The Sea Kings are ancient hardware. The licence-built UK design first flew in 1969 with updates such as the dedicated SAR variant HAR3 delivered in the late 1970s / early 1980s. It's being retired everywhere else in the world, and even in the UK the troop-carrying variant has bitten the dust. There's no way that the current Sea Kings can or should keep going much longer, getting increasingly expensive and difficult to maintain.

But the RAF and Navy have a much more modern medium- and heavy-lift helicopter - the EH101 aka Merlin in UK service. Why not use these for SAR? Well, where the 14,000lb empty-weight Sea King has a regular range of 764 miles and sea level cruise speed of 129mph, the Merlin is nearly 10,000lb heavier, with a 500 mile range albeit a faster cruise speed of 167mph. Cargo carrying capacity is not generally a big concern for SAR roles - as long as it can accommodate crew + around ten passengers this will cover the vast majority of rescue situations. The Merlin is too big compared to the Sea King, and it's really expensive - the RAF bought 44 aircraft for £4.65bn and even though a lot of that cost was set-up and infrastructure you're still looking at the thick end of £30M per bird.

But let's compare it against the replacements that Bristow will use: ten Sikorsky S92s and ten AW189s. The former is an up-rated civilian version of the tremendously successful and widely used UH-70 Blackhawk, weighs 15,500lb empty with a range of 600 miles and cruise speed of 174mph - a lot faster than Sea King or Merlin, slightly less range than the former but a comparable weight, and will set you back about £20M. Spares should be easy to find and running costs low. Specs on the latter are harder to find, but it looks to have a comparable speed and be slightly lighter; presumably there's something about the cost/range/speed tradeoff that makes it a more attractive option than the S92 for certain locations.
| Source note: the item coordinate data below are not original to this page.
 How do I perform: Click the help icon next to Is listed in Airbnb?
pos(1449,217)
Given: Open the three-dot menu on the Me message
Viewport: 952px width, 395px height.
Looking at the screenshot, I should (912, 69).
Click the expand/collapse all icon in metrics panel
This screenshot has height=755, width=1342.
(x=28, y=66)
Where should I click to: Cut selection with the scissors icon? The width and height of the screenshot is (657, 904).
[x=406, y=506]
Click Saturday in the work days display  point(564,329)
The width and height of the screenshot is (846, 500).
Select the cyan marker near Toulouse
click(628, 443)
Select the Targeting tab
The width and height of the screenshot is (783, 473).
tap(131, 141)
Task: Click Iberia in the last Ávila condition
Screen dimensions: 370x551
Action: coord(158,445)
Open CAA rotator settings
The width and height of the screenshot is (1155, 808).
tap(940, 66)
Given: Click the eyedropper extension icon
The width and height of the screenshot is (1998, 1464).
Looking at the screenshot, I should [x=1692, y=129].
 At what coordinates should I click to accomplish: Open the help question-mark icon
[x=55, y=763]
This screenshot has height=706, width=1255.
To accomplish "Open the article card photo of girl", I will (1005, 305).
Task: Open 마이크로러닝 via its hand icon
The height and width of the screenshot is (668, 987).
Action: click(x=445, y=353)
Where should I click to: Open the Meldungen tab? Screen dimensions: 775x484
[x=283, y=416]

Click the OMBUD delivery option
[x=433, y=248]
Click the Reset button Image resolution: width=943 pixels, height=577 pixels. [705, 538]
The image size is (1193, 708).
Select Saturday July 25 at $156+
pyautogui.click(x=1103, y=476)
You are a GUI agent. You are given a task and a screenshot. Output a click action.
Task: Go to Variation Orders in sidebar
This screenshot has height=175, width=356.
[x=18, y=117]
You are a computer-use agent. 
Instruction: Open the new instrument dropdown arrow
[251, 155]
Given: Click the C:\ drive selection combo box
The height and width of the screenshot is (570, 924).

Bristow aren't exactly newcomers to the SAR role - they've been operating helicopters to the North Sea oil platforms for decades, which is a sufficiently challenging environment to prepare them well for UK SAR. It's still going to be an interesting hand-over, but there's no reason to think that Bristow will just let random yachting folks drown because of a clause in their contract.

The other nice thing about contracting out this service is that the contract should be very easy to spec out - the variables (weather, range, accidents) are very well known and well-established, and so unless the MoD Procurement idiots have been allowed to write the contract it's not unreasonable to think that they should cover all the major issues. This is not like tendering for a future fighter or helicopter where the requirements are hazy. We know exactly what SAR involves and what's reasonable to expect. If anything, I expect the contract to be too conservative and prevent Bristow from implementing innovations in kit or procedures that would let them reduce operational cost while preserving the same effective service.